Our unequal legal system


There is no question that the Occupy Wall Street movement alarmed the ruling classes because of its exposure of the class war being waged in this country by wealthy against the rest of us. The Daily Show talks about how the law enforcement and justice systems are tilted so heavily in favor of the oligarchy, a reflection of the entrenched nature of the class war being waged.

(This clip aired on May 6, 2014. To get suggestions on how to view clips of The Daily Show and The Colbert Report outside the US, please see this earlier post. If the videos autoplay, please see here for a diagnosis and possible solutions.)

Comments

  1. says

    No sir, we aren’t law enforcement acting totally at the beck and call of Andrew Carnegie. Not at all!

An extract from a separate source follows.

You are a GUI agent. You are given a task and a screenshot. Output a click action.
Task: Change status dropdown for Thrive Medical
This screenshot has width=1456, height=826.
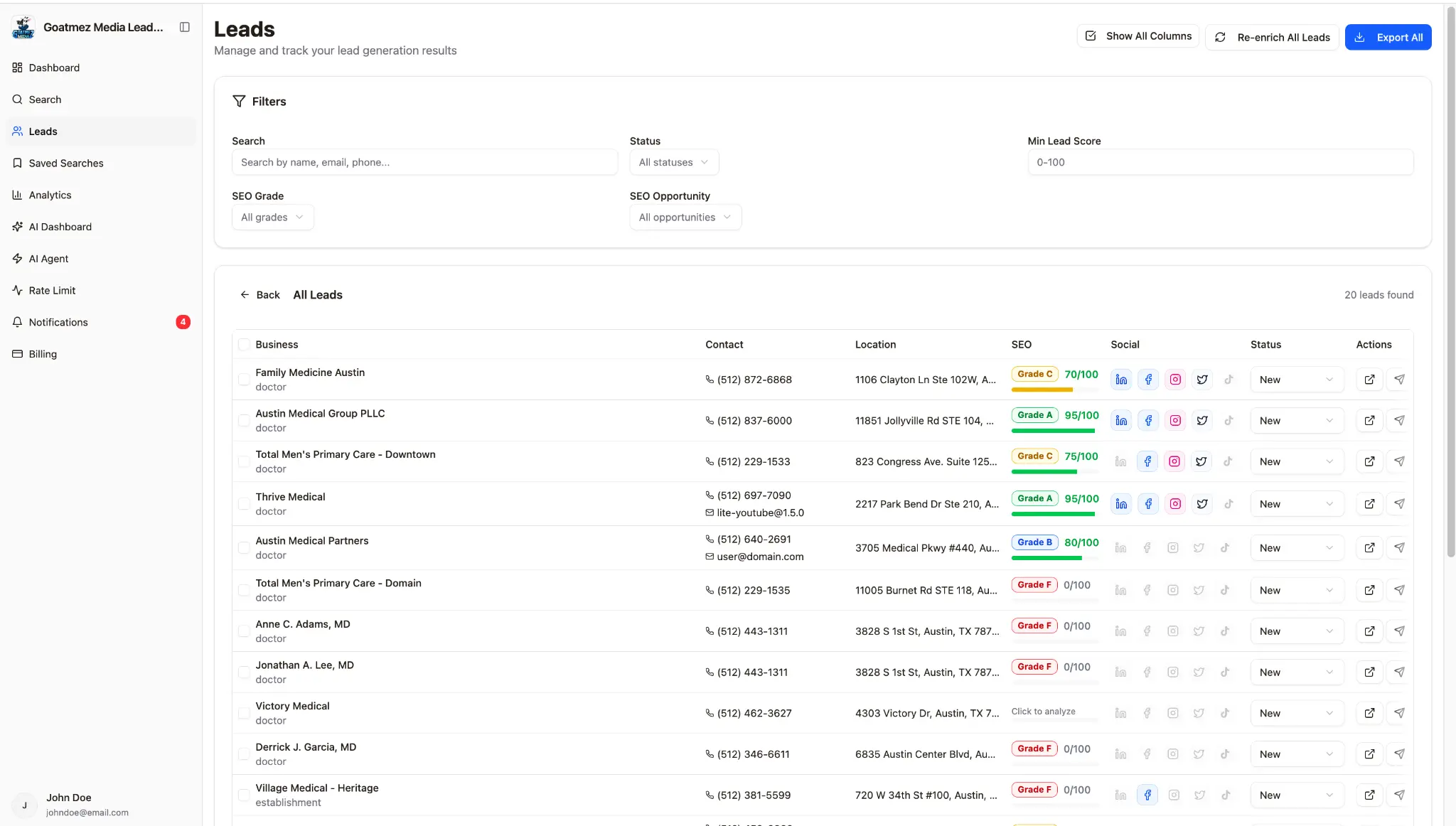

And we don’t have any problems of our own with violence and illegal behavior. You get what you deserve for being unAmerican.

  2. says

    The story of prison-state America is complex, some of the factors are simply ambitious careerism, apathy or ignorance on the part of the public, and go-along attitudes of people who know better.

    Republicans of course carry everything to the worst extreme, but the fact is on the federal level the federal prosecutor (both at Main Justice task forces and the US Atty districts) is bipartisan, voracious and putative. And the federal judiciary cannot be counted on as a check.

    I feel horrible for anyone who faces a federal indictment (few deserve such treatment).

    Just read and reviewed a book from a former federal prosecutor out of Texas, Sidney Powell’s Licensed to Lie: Exposing Corruption in the Dept of Justice. See http://licensedtolie.com/

    I would like to recommend this work for your readers.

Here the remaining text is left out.